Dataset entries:
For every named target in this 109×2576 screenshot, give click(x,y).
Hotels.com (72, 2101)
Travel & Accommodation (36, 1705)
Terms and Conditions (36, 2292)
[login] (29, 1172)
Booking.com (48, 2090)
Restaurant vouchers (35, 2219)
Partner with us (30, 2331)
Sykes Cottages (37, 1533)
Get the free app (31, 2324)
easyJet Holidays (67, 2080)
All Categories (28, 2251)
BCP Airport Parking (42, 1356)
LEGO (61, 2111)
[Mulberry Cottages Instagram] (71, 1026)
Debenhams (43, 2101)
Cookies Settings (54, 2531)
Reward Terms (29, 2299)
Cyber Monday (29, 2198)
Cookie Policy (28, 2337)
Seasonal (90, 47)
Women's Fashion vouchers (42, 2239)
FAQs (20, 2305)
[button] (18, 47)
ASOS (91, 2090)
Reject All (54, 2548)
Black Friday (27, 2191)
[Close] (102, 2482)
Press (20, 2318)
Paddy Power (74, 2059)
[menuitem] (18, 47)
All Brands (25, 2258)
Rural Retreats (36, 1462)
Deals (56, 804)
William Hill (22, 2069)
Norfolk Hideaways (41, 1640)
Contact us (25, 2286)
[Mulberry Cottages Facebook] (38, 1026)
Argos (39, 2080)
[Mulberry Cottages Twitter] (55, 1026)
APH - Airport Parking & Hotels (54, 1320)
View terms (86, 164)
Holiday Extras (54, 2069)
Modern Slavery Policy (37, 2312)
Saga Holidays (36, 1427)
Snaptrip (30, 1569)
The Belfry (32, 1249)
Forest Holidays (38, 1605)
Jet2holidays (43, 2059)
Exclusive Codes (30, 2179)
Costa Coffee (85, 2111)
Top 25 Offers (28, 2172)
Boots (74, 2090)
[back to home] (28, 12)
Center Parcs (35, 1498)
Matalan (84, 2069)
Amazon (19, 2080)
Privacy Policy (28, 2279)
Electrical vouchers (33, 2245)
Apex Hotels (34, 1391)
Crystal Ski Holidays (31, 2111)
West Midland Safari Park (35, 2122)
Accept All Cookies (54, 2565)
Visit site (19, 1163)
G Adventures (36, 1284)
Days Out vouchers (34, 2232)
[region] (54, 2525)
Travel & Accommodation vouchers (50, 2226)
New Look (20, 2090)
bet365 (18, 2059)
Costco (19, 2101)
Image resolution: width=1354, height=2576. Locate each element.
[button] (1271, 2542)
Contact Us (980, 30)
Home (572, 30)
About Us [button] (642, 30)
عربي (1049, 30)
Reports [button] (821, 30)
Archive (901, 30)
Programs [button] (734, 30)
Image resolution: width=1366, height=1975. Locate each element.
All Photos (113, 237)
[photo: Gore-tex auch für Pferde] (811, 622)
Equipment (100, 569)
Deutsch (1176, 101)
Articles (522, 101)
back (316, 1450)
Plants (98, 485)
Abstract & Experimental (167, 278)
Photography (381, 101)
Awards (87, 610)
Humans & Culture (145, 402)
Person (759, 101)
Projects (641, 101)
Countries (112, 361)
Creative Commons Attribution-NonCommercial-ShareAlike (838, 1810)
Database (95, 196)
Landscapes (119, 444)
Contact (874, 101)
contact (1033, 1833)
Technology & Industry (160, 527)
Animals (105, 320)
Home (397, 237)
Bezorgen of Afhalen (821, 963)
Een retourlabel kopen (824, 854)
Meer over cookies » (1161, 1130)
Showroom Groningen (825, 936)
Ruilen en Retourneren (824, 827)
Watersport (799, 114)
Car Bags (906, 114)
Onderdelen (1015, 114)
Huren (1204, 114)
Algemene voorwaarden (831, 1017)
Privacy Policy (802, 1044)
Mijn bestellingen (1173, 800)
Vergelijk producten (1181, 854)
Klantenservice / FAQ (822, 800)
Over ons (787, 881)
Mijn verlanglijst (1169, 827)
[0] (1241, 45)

YOUR TASK » Of the entries above, repeat exactly the lines from the line with "West Midland Safari Park (35, 2122)" through the line with "Costco (19, 2101)", both of them included.

EXERCISE RESPONSE »
West Midland Safari Park (35, 2122)
Accept All Cookies (54, 2565)
Visit site (19, 1163)
G Adventures (36, 1284)
Days Out vouchers (34, 2232)
[region] (54, 2525)
Travel & Accommodation vouchers (50, 2226)
New Look (20, 2090)
bet365 (18, 2059)
Costco (19, 2101)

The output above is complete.